San Marco Avenue and Fort Marion Circle recall the days when the gray ramparts of Castillo de San Marcos teamed with soldiers. Artillery Lane and St. Francis Street commemorate the period when field artillery rolled form St. Francis Barracks down small lanes to the waterside. Treasury Street marks the site where the King's strongbox held the pay of the King's men. Even Aviles Street is named in honor of the great soldier, Mendez de Aviles. In the center of the town is the Plaza de la Constitucian, historic parade ground for the military defenders of three nations, and along St. George Street is the old encampment of the Spanish Dragoons.

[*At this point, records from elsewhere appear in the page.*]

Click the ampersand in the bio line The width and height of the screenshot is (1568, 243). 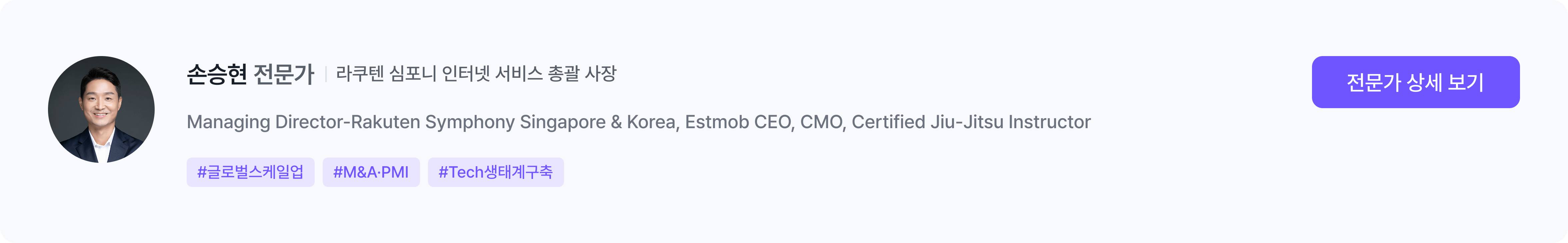(616, 122)
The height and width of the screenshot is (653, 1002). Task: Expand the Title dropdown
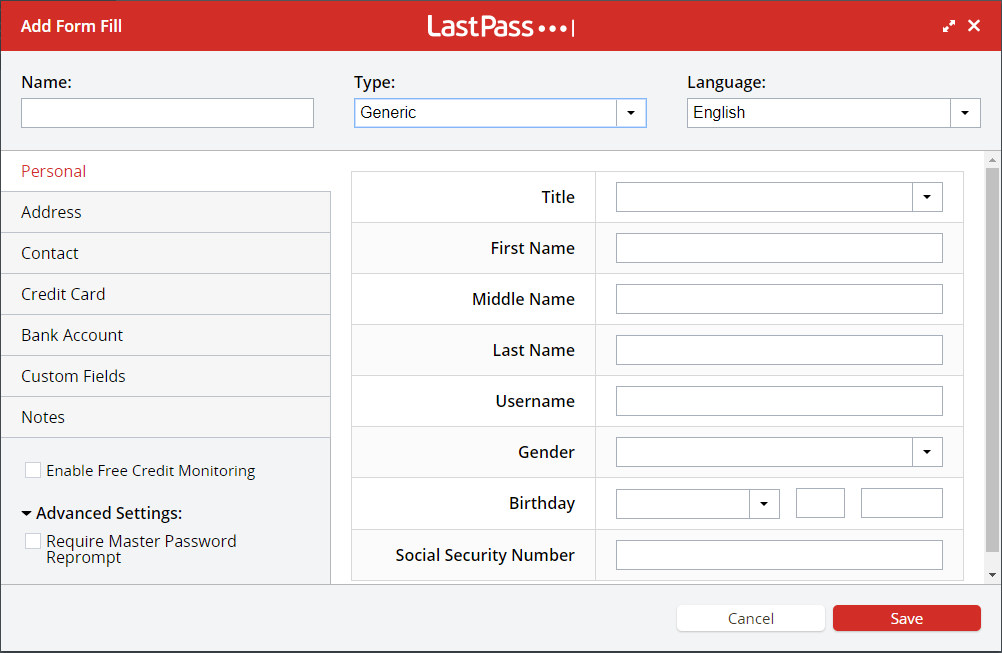point(927,197)
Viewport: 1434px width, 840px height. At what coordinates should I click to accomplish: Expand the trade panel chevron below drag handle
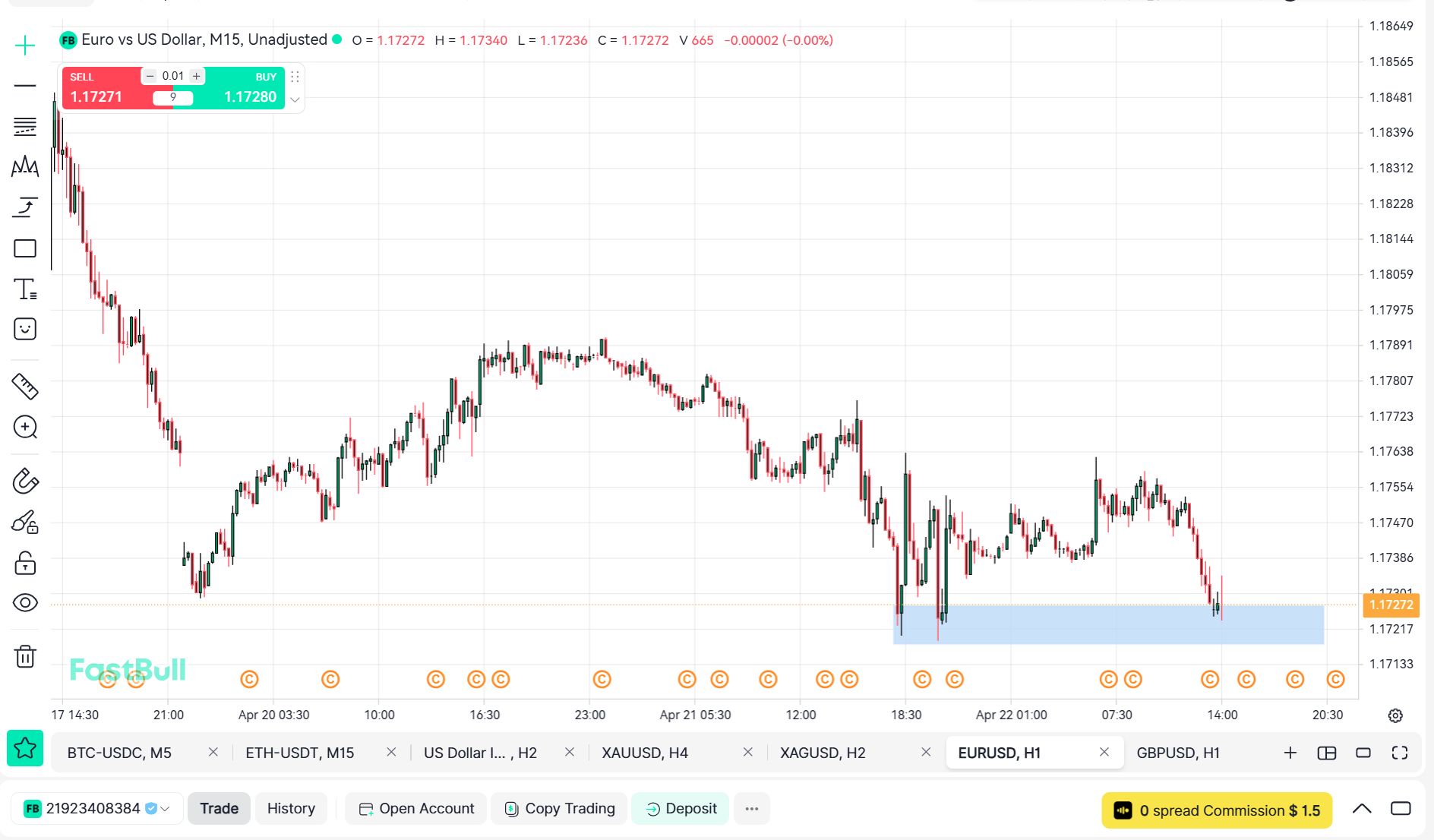(295, 100)
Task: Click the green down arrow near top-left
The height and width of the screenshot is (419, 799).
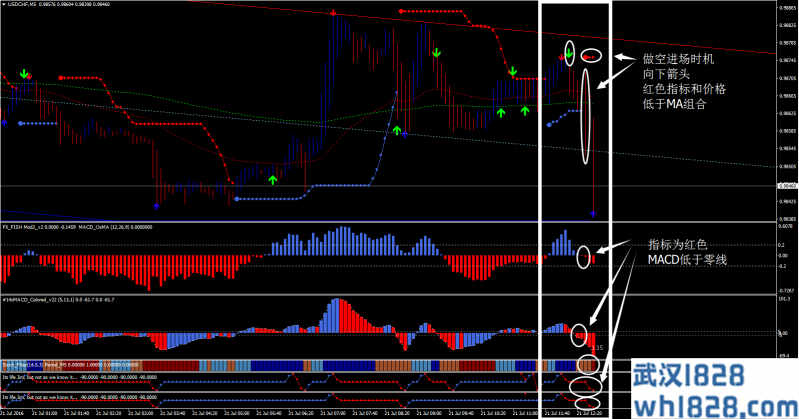Action: click(24, 72)
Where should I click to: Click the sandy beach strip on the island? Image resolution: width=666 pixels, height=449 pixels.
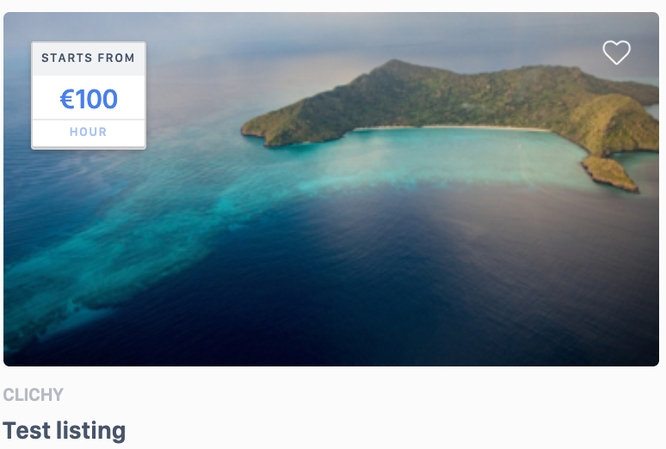tap(452, 127)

There are few historic sites in St. Augustine which do not reflect in some way the long story of military occupation. Still guarding the entrance to the city is the symmetrically shaped, four-bastioned structure of Fort Marion which was constructed in the fashion developed by Vauban, the great French military engineer. Beautifully arched casements and well designed cornices testify to the good taste and creative imagination of the Spanish builders. To the south, and guarding the "back door" of St. Augustine, is the small Fort Matanzas, designed and constructed by Dan Antonio de Arredondo in 1737. The massive walls of Fort Marion on two occasions determined the fate of Spain in Florida. In 1702 Governor James Moore of South Carolina unsuccessfully assaulted Fort Marion (Called by the Spaniards Castillo de San Marcos); in 1740 General James Oglethorpe of Georgia bombarded St. Augustine for 27 days and failed. The English used different tactics twenty-three years later when, after the capture of Havana, they exchanged it with Spain for Florida.
Although the Britons at last take over the town, the newcomers made no great changes in the Spanish plan of the houses beyond bringing in their steep gable roofs and dropping the living room from the second story to the ground floor. Where the Spanish had used stone urns filled with coals to heat their rooms, the English, accustomed to chimneys and fire-places, added these cheerful features. Old structures were razed but the weathered stone of the thick conquina walls was used in the new homes and the English builders retained the old Spanish style. Enormous barracks were built, large enough to house five regiments, and the unforeseen American Revolution was seen to create a use for these huge structures.
When the Spanish returned they made little change in the Ancient City, and later when the Americans took possession, they, too, seemed satisfied with the small houses they found. Hence, the strong strain of Spanish individually has persisted through generations of change to the present day, and each new possessor of the little town has in turn been possessed by it.
The longer the Americans remained, the stronger waxed the influence of the old town. In the 1880's came a man whose name was equalled only by his imagination, and the spell of the place awakened in him a desire to recreate the glory of Span in this ancient capital. So Henry M. Flagler erected great hotels, red spires, decorative balconies, elaborate cornices, and wrought iron gates - gay, yet with all characteristic of Spain, and early St. Augustine.